▶ PROBLEM DETAILS:
Reproduce every entry exactly as given.

▶ TASK DATA:
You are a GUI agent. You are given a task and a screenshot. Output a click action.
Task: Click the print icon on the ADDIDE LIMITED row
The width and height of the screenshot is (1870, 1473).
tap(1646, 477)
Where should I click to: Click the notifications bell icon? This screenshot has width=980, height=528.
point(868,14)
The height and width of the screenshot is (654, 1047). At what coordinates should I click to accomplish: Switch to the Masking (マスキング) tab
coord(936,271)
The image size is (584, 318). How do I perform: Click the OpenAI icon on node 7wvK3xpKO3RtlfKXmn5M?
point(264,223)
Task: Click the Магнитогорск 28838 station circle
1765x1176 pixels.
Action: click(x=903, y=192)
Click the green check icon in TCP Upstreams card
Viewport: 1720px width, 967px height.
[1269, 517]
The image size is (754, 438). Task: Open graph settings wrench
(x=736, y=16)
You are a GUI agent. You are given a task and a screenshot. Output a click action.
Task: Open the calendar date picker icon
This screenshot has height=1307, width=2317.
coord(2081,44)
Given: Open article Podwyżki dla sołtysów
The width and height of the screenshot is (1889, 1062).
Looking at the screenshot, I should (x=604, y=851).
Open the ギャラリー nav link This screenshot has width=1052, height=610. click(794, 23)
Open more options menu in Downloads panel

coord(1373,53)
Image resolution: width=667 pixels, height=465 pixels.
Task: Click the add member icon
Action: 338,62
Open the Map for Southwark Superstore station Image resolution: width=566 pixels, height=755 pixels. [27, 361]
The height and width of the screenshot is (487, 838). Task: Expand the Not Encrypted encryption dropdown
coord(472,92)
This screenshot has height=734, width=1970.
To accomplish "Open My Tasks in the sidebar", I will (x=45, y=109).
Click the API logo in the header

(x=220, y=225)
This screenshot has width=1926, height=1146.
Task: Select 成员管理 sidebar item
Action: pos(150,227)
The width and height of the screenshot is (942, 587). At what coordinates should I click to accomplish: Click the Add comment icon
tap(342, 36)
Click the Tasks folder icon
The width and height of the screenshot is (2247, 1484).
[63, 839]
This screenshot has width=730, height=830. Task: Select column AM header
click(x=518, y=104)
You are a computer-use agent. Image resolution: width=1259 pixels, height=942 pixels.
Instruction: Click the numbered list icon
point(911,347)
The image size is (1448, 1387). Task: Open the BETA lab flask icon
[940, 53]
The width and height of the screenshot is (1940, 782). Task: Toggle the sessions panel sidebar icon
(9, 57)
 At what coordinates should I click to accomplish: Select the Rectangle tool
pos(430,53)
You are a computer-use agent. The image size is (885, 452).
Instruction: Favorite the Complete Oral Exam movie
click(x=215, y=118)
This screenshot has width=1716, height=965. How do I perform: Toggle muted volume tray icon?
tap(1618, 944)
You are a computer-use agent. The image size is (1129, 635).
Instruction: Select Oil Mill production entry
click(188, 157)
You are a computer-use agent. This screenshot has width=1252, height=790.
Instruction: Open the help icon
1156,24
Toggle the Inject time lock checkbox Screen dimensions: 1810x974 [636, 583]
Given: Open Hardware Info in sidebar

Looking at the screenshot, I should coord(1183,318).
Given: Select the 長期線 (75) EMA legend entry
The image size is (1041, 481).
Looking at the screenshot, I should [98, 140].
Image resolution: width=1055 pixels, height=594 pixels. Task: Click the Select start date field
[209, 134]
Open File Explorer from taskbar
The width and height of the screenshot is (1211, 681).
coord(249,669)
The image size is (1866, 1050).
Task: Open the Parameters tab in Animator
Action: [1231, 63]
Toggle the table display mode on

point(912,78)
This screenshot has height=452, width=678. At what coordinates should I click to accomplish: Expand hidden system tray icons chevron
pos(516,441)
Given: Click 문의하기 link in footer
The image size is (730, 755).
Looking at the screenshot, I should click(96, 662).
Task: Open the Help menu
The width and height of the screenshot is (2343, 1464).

▶ SOLUTION TO THIS TASK:
You are a GUI agent. You are given a task and a screenshot. Output a click action.
Task: Click the print icon on the ADDIDE LIMITED row
The width and height of the screenshot is (1870, 1473).
tap(1646, 477)
Where should I click to: Click the notifications bell icon? This screenshot has width=980, height=528.
point(868,14)
The height and width of the screenshot is (654, 1047). At what coordinates should I click to accomplish: Switch to the Masking (マスキング) tab
coord(936,271)
The image size is (584, 318). How do I perform: Click the OpenAI icon on node 7wvK3xpKO3RtlfKXmn5M?
point(264,223)
Task: Click the Магнитогорск 28838 station circle
1765x1176 pixels.
Action: click(x=903, y=192)
Click the green check icon in TCP Upstreams card
Viewport: 1720px width, 967px height.
[1269, 517]
The image size is (754, 438). Task: Open graph settings wrench
(x=736, y=16)
You are a GUI agent. You are given a task and a screenshot. Output a click action.
Task: Open the calendar date picker icon
This screenshot has height=1307, width=2317.
coord(2081,44)
Given: Open article Podwyżki dla sołtysów
The width and height of the screenshot is (1889, 1062).
Looking at the screenshot, I should (x=604, y=851).
Open the ギャラリー nav link This screenshot has width=1052, height=610. click(794, 23)
Open more options menu in Downloads panel

coord(1373,53)
Image resolution: width=667 pixels, height=465 pixels.
Task: Click the add member icon
Action: 338,62
Open the Map for Southwark Superstore station Image resolution: width=566 pixels, height=755 pixels. [27, 361]
The height and width of the screenshot is (487, 838). Task: Expand the Not Encrypted encryption dropdown
coord(472,92)
This screenshot has height=734, width=1970.
To accomplish "Open My Tasks in the sidebar", I will (x=45, y=109).
Click the API logo in the header

(x=220, y=225)
This screenshot has width=1926, height=1146.
Task: Select 成员管理 sidebar item
Action: pos(150,227)
The width and height of the screenshot is (942, 587). At what coordinates should I click to accomplish: Click the Add comment icon
tap(342, 36)
Click the Tasks folder icon
The width and height of the screenshot is (2247, 1484).
[63, 839]
This screenshot has width=730, height=830. Task: Select column AM header
click(x=518, y=104)
You are a computer-use agent. Image resolution: width=1259 pixels, height=942 pixels.
Instruction: Click the numbered list icon
point(911,347)
The image size is (1448, 1387). Task: Open the BETA lab flask icon
[940, 53]
The width and height of the screenshot is (1940, 782). Task: Toggle the sessions panel sidebar icon
(9, 57)
 At what coordinates should I click to accomplish: Select the Rectangle tool
pos(430,53)
You are a computer-use agent. The image size is (885, 452).
Instruction: Favorite the Complete Oral Exam movie
click(x=215, y=118)
This screenshot has width=1716, height=965. How do I perform: Toggle muted volume tray icon?
tap(1618, 944)
You are a computer-use agent. The image size is (1129, 635).
Instruction: Select Oil Mill production entry
click(188, 157)
You are a computer-use agent. This screenshot has width=1252, height=790.
Instruction: Open the help icon
1156,24
Toggle the Inject time lock checkbox Screen dimensions: 1810x974 [636, 583]
Given: Open Hardware Info in sidebar

Looking at the screenshot, I should coord(1183,318).
Given: Select the 長期線 (75) EMA legend entry
The image size is (1041, 481).
Looking at the screenshot, I should [98, 140].
Image resolution: width=1055 pixels, height=594 pixels. Task: Click the Select start date field
[209, 134]
Open File Explorer from taskbar
The width and height of the screenshot is (1211, 681).
coord(249,669)
The image size is (1866, 1050).
Task: Open the Parameters tab in Animator
Action: [1231, 63]
Toggle the table display mode on

point(912,78)
This screenshot has height=452, width=678. At what coordinates should I click to accomplish: Expand hidden system tray icons chevron
pos(516,441)
Given: Click 문의하기 link in footer
The image size is (730, 755).
Looking at the screenshot, I should click(96, 662).
Task: Open the Help menu
The width and height of the screenshot is (2343, 1464).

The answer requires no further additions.